Diverse Workforce Development

An attendee asked about workforce skillsets needed to expand data collection and perform robust disease surveillance. Sabeti stated that the COVID-19 pandemic highlighted the value of expertise from diverse professional backgrounds in outbreak response, such as immunology, bioinformatics, epidemiology, mathematical modeling, communications, social determinants of health, and public policy. She remarked that she often recruits a wide range of expertise for her laboratory, including physicists, computer scientists, mathematicians, biologists, public health professionals, and clinicians. Additionally, she has been working to make genomics tools more intuitive to facilitate training a broad workforce and improve general accessibility to this field. Anderson remarked that ecologists bring a valuable systems-thinking perspective to the systems-level problem of pathogen surveillance. Purcell noted that although drug R&D teams share the same ultimate objective, they typically operate separately and do not share a common language. Therefore, engaging individuals who can discuss

both research and development opportunities is important for translational medicine. Purcell added that effective communication to the public is an area for improvement among many scientists. Moreover, educational efforts to improve the scientific literacy of secondary school students could strengthen the public’s ability to understand scientific conclusions, she said.

Wastewater Surveillance Considerations

A participant asked about technological barriers in wastewater monitoring that need to be overcome. Noting the challenges in working with low concentrations of pathogens, Knight highlighted the need for improved methods for concentrating a broader variety of bacteria, fungi, and viruses from dilute samples. He also noted that UCSD wastewater surveillance relies on commercially available magnetic nanobeads specifically developed to capture and concentrate SARS-CoV-2, but this tool is not available for all pathogens. He added that because systems that provide next-day sequencing results are expensive, a lower price point for faster turnaround sequencing would help expand wastewater monitoring efforts. Furthermore, as many widely used nucleic acid extraction techniques do not work for fungal cells or spores, there is a need for rapid, cost-effective techniques for sample processing that is broadly applicable across different pathogen taxa, Knight added.
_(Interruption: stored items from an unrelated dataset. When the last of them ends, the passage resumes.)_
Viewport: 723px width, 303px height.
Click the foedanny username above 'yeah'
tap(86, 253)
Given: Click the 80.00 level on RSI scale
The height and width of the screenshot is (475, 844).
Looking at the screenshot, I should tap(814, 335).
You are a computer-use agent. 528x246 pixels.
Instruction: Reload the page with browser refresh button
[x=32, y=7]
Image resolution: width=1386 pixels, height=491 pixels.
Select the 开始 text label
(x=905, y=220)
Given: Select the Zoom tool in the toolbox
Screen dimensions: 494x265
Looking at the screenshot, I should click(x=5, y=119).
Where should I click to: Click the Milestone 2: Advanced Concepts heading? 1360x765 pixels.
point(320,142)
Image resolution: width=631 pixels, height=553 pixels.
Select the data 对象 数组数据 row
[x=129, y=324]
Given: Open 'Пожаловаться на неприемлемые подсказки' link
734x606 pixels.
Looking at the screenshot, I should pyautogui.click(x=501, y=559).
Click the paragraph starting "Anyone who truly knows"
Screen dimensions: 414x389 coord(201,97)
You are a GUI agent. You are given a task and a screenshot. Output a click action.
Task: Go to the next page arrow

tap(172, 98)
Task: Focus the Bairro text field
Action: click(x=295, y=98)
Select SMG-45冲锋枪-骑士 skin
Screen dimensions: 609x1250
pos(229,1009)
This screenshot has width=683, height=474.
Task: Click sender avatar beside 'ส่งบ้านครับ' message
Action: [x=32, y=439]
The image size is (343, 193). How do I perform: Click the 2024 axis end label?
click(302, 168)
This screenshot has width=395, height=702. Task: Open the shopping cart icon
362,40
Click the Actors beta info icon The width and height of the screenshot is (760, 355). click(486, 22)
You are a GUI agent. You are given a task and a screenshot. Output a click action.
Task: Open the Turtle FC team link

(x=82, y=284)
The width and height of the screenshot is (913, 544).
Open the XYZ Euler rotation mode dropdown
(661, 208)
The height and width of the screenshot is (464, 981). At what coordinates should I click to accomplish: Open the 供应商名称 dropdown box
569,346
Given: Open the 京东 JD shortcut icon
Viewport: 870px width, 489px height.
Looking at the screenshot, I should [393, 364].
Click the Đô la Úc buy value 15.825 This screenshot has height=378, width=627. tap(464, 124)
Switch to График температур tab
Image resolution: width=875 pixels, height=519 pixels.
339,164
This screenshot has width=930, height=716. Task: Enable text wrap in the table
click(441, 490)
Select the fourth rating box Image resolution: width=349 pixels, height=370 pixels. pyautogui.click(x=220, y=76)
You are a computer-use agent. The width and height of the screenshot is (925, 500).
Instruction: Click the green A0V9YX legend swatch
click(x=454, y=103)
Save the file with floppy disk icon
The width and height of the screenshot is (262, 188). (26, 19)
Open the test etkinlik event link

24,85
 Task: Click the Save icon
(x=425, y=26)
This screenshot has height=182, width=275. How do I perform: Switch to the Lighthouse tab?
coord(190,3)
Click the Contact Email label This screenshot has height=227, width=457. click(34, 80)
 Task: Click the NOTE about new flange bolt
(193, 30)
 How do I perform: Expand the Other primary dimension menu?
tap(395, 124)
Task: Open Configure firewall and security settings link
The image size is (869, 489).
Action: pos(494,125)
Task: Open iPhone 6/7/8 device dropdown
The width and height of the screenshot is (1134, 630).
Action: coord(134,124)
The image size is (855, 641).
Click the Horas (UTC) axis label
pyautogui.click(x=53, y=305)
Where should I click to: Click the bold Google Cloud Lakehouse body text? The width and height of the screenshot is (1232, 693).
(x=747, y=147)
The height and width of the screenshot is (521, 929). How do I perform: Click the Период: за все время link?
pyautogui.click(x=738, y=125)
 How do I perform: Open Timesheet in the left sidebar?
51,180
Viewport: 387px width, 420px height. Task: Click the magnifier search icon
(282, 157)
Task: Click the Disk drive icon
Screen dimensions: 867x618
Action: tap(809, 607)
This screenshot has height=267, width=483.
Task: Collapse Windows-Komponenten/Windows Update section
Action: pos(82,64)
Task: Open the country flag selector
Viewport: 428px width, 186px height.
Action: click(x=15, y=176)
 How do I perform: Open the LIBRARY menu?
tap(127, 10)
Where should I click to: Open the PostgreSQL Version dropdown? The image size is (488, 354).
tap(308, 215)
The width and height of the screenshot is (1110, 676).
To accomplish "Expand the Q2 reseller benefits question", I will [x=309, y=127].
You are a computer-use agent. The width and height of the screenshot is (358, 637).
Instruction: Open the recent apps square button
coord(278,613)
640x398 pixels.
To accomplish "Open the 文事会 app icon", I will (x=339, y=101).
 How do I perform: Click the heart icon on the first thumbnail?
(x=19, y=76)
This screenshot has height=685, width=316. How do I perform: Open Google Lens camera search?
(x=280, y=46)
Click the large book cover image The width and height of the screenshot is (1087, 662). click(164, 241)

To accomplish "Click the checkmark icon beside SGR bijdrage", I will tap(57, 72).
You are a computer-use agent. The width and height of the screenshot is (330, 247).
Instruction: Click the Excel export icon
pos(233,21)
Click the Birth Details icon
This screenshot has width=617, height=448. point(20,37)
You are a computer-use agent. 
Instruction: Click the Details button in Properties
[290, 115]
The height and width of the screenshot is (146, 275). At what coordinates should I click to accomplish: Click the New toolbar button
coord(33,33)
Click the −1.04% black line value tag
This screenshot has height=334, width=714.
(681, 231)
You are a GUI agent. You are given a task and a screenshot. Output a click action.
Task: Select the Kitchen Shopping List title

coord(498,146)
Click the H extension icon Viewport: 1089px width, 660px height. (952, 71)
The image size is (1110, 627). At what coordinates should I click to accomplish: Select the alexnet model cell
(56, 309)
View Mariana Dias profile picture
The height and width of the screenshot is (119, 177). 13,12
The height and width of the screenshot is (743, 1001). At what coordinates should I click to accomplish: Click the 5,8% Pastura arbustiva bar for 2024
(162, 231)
Another participant asked whether there are markers that can attribute pathogens detected in wastewater to host species. Knight remarked that total sequencing of the microbial community should reveal taxa specific to the host. Humans, dogs, cattle, and birds all have different microbiomes and, in principle, shotgun sequencing should be capable of discerning these markers, he added. At that point, these markers could be assessed at lower expense using quantitative reverse-transcription PCR, Knight posited.

Summary

Gebreyes highlighted the power of genomics in applications from surveillance to therapeutics. Early detection of novel genomic variants by methods such as wastewater surveillance expands outbreak prevention capacity, he stated. Current events, including outbreaks of H5N1, underscore the continuous potential for pathogens to emerge and reemerge. Understanding the context of host, pathogen, and environment is an important consideration for targeted surveillance, said Gebreyes. He emphasized the need for systems thinking and system strengthening via workforce development, strengthening genomics lab infrastructure, expanding genomic surveillance, and fortifying public health and One Health systems that support and explore the interconnection of human, animal, and environmental health.